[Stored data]
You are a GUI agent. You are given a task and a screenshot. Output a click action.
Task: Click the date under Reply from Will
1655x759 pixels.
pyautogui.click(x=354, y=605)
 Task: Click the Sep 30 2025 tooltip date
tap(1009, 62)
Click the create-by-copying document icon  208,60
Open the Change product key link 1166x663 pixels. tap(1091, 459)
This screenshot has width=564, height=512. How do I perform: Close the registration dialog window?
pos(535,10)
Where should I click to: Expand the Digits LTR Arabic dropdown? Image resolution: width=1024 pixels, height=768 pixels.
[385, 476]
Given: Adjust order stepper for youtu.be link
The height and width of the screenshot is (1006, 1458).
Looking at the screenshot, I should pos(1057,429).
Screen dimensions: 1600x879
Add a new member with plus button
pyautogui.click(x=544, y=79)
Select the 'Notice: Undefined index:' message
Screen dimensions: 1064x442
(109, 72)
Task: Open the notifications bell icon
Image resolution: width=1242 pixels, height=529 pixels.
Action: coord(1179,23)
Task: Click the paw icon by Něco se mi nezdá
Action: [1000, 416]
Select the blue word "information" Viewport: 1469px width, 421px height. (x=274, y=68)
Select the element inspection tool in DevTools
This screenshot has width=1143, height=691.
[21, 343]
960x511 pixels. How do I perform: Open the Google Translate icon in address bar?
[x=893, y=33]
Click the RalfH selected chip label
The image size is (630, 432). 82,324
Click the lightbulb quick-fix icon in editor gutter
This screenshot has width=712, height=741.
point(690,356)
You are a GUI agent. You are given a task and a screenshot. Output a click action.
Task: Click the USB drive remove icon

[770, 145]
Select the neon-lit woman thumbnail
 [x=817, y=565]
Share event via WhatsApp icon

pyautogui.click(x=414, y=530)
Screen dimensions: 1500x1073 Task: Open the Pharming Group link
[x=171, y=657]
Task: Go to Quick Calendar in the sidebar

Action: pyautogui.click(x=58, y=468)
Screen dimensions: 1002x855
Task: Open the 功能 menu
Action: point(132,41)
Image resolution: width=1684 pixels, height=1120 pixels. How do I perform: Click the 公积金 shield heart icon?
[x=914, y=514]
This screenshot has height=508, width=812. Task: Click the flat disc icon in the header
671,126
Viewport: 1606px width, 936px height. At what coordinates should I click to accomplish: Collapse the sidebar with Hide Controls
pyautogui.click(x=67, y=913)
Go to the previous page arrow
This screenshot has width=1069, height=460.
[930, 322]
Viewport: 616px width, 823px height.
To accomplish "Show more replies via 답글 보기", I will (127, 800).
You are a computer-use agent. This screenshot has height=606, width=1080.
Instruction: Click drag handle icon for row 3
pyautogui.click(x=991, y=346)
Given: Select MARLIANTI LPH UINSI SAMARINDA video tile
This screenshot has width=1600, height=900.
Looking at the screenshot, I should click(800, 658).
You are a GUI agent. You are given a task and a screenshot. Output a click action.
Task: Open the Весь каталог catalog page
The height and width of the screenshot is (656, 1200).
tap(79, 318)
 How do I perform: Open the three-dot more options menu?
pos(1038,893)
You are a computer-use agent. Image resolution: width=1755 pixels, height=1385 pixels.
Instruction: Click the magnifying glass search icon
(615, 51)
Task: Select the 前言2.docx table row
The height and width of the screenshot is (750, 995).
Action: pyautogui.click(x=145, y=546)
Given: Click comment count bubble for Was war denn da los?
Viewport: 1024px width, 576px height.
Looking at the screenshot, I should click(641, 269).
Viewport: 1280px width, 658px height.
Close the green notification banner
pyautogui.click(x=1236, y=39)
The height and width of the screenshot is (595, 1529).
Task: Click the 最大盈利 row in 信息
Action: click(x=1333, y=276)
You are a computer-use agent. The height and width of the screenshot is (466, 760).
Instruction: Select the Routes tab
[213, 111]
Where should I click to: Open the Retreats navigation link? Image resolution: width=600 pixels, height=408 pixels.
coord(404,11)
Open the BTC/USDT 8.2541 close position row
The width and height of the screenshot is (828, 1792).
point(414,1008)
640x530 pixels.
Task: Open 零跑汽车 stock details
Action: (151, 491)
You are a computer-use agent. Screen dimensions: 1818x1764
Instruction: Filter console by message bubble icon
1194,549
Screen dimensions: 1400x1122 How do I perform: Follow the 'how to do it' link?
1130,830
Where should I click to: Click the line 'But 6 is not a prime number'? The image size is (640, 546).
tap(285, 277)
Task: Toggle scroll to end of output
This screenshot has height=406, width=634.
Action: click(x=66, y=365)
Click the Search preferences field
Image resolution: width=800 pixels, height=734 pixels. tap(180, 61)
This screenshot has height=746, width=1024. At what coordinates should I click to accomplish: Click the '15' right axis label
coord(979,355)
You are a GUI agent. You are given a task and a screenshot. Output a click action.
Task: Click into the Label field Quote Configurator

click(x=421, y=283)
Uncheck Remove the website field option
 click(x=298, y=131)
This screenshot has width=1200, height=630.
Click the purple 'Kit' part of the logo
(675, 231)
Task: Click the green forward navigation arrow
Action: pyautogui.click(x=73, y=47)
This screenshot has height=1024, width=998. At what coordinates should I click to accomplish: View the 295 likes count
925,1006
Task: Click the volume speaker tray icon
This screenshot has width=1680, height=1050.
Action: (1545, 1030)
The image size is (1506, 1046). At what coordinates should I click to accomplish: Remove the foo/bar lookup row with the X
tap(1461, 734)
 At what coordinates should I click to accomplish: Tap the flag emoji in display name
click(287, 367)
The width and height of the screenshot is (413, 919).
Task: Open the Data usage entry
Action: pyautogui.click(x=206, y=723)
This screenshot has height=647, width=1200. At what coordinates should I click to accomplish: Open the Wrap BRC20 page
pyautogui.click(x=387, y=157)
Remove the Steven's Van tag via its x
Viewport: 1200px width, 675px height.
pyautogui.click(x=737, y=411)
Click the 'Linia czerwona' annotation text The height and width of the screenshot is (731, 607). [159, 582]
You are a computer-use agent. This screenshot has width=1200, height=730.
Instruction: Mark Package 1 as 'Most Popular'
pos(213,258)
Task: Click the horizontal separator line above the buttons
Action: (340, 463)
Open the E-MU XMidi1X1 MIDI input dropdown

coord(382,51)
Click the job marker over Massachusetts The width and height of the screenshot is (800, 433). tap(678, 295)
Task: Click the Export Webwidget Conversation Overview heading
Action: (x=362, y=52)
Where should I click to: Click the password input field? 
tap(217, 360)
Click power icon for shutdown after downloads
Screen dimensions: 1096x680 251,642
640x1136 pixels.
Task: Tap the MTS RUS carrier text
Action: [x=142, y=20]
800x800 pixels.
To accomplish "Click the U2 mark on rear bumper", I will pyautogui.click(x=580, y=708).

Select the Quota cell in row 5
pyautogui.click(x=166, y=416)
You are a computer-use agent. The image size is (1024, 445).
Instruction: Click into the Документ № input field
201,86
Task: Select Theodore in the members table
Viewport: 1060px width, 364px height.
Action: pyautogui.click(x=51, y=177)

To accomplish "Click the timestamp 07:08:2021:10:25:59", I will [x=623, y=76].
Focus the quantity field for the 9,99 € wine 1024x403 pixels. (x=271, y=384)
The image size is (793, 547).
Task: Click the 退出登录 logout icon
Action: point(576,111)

WHAT THE TASK REQUIRES -> Once you have read the data, copy all of it out exactly.

ANSWER SPACE ->
You are a GUI agent. You are given a task and a screenshot. Output a click action.
Task: Click the date under Reply from Will
1655x759 pixels.
pyautogui.click(x=354, y=605)
 Task: Click the Sep 30 2025 tooltip date
tap(1009, 62)
Click the create-by-copying document icon  208,60
Open the Change product key link 1166x663 pixels. tap(1091, 459)
This screenshot has width=564, height=512. How do I perform: Close the registration dialog window?
pos(535,10)
Where should I click to: Expand the Digits LTR Arabic dropdown? Image resolution: width=1024 pixels, height=768 pixels.
[385, 476]
Given: Adjust order stepper for youtu.be link
The height and width of the screenshot is (1006, 1458).
Looking at the screenshot, I should pos(1057,429).
Screen dimensions: 1600x879
Add a new member with plus button
pyautogui.click(x=544, y=79)
Select the 'Notice: Undefined index:' message
Screen dimensions: 1064x442
(109, 72)
Task: Open the notifications bell icon
Image resolution: width=1242 pixels, height=529 pixels.
Action: coord(1179,23)
Task: Click the paw icon by Něco se mi nezdá
Action: [1000, 416]
Select the blue word "information" Viewport: 1469px width, 421px height. (x=274, y=68)
Select the element inspection tool in DevTools
This screenshot has width=1143, height=691.
[21, 343]
960x511 pixels. How do I perform: Open the Google Translate icon in address bar?
[x=893, y=33]
Click the RalfH selected chip label
The image size is (630, 432). 82,324
Click the lightbulb quick-fix icon in editor gutter
This screenshot has width=712, height=741.
point(690,356)
You are a GUI agent. You are given a task and a screenshot. Output a click action.
Task: Click the USB drive remove icon

[770, 145]
Select the neon-lit woman thumbnail
 [x=817, y=565]
Share event via WhatsApp icon

pyautogui.click(x=414, y=530)
Screen dimensions: 1500x1073 Task: Open the Pharming Group link
[x=171, y=657]
Task: Go to Quick Calendar in the sidebar

Action: pyautogui.click(x=58, y=468)
Screen dimensions: 1002x855
Task: Open the 功能 menu
Action: point(132,41)
Image resolution: width=1684 pixels, height=1120 pixels. How do I perform: Click the 公积金 shield heart icon?
[x=914, y=514]
This screenshot has height=508, width=812. Task: Click the flat disc icon in the header
671,126
Viewport: 1606px width, 936px height. At what coordinates should I click to accomplish: Collapse the sidebar with Hide Controls
pyautogui.click(x=67, y=913)
Go to the previous page arrow
This screenshot has width=1069, height=460.
[930, 322]
Viewport: 616px width, 823px height.
To accomplish "Show more replies via 답글 보기", I will (127, 800).
You are a computer-use agent. This screenshot has height=606, width=1080.
Instruction: Click drag handle icon for row 3
pyautogui.click(x=991, y=346)
Given: Select MARLIANTI LPH UINSI SAMARINDA video tile
This screenshot has width=1600, height=900.
Looking at the screenshot, I should click(800, 658).
You are a GUI agent. You are given a task and a screenshot. Output a click action.
Task: Open the Весь каталог catalog page
The height and width of the screenshot is (656, 1200).
tap(79, 318)
 How do I perform: Open the three-dot more options menu?
pos(1038,893)
You are a computer-use agent. Image resolution: width=1755 pixels, height=1385 pixels.
Instruction: Click the magnifying glass search icon
(615, 51)
Task: Select the 前言2.docx table row
The height and width of the screenshot is (750, 995).
Action: pyautogui.click(x=145, y=546)
Given: Click comment count bubble for Was war denn da los?
Viewport: 1024px width, 576px height.
Looking at the screenshot, I should click(641, 269).
Viewport: 1280px width, 658px height.
Close the green notification banner
pyautogui.click(x=1236, y=39)
The height and width of the screenshot is (595, 1529).
Task: Click the 最大盈利 row in 信息
Action: click(x=1333, y=276)
You are a computer-use agent. The height and width of the screenshot is (466, 760).
Instruction: Select the Routes tab
[213, 111]
Where should I click to: Open the Retreats navigation link? Image resolution: width=600 pixels, height=408 pixels.
coord(404,11)
Open the BTC/USDT 8.2541 close position row
The width and height of the screenshot is (828, 1792).
point(414,1008)
640x530 pixels.
Task: Open 零跑汽车 stock details
Action: (151, 491)
You are a computer-use agent. Screen dimensions: 1818x1764
Instruction: Filter console by message bubble icon
1194,549
Screen dimensions: 1400x1122 How do I perform: Follow the 'how to do it' link?
1130,830
Where should I click to: Click the line 'But 6 is not a prime number'? The image size is (640, 546).
tap(285, 277)
Task: Toggle scroll to end of output
This screenshot has height=406, width=634.
Action: click(x=66, y=365)
Click the Search preferences field
Image resolution: width=800 pixels, height=734 pixels. tap(180, 61)
This screenshot has height=746, width=1024. At what coordinates should I click to accomplish: Click the '15' right axis label
coord(979,355)
You are a GUI agent. You are given a task and a screenshot. Output a click action.
Task: Click into the Label field Quote Configurator

click(x=421, y=283)
Uncheck Remove the website field option
 click(x=298, y=131)
This screenshot has width=1200, height=630.
Click the purple 'Kit' part of the logo
(675, 231)
Task: Click the green forward navigation arrow
Action: pyautogui.click(x=73, y=47)
This screenshot has height=1024, width=998. At what coordinates should I click to accomplish: View the 295 likes count
925,1006
Task: Click the volume speaker tray icon
This screenshot has width=1680, height=1050.
Action: (1545, 1030)
The image size is (1506, 1046). At what coordinates should I click to accomplish: Remove the foo/bar lookup row with the X
tap(1461, 734)
 At what coordinates should I click to accomplish: Tap the flag emoji in display name
click(287, 367)
The width and height of the screenshot is (413, 919).
Task: Open the Data usage entry
Action: pyautogui.click(x=206, y=723)
This screenshot has height=647, width=1200. At what coordinates should I click to accomplish: Open the Wrap BRC20 page
pyautogui.click(x=387, y=157)
Remove the Steven's Van tag via its x
Viewport: 1200px width, 675px height.
pyautogui.click(x=737, y=411)
Click the 'Linia czerwona' annotation text The height and width of the screenshot is (731, 607). [159, 582]
You are a computer-use agent. This screenshot has width=1200, height=730.
Instruction: Mark Package 1 as 'Most Popular'
pos(213,258)
Task: Click the horizontal separator line above the buttons
Action: (340, 463)
Open the E-MU XMidi1X1 MIDI input dropdown

coord(382,51)
Click the job marker over Massachusetts The width and height of the screenshot is (800, 433). tap(678, 295)
Task: Click the Export Webwidget Conversation Overview heading
Action: (x=362, y=52)
Where should I click to: Click the password input field? 
tap(217, 360)
Click power icon for shutdown after downloads
Screen dimensions: 1096x680 251,642
640x1136 pixels.
Task: Tap the MTS RUS carrier text
Action: [x=142, y=20]
800x800 pixels.
To accomplish "Click the U2 mark on rear bumper", I will pyautogui.click(x=580, y=708).

Select the Quota cell in row 5
pyautogui.click(x=166, y=416)
You are a computer-use agent. The image size is (1024, 445).
Instruction: Click into the Документ № input field
201,86
Task: Select Theodore in the members table
Viewport: 1060px width, 364px height.
Action: pyautogui.click(x=51, y=177)

To accomplish "Click the timestamp 07:08:2021:10:25:59", I will [x=623, y=76].
Focus the quantity field for the 9,99 € wine 1024x403 pixels. (x=271, y=384)
The image size is (793, 547).
Task: Click the 退出登录 logout icon
Action: point(576,111)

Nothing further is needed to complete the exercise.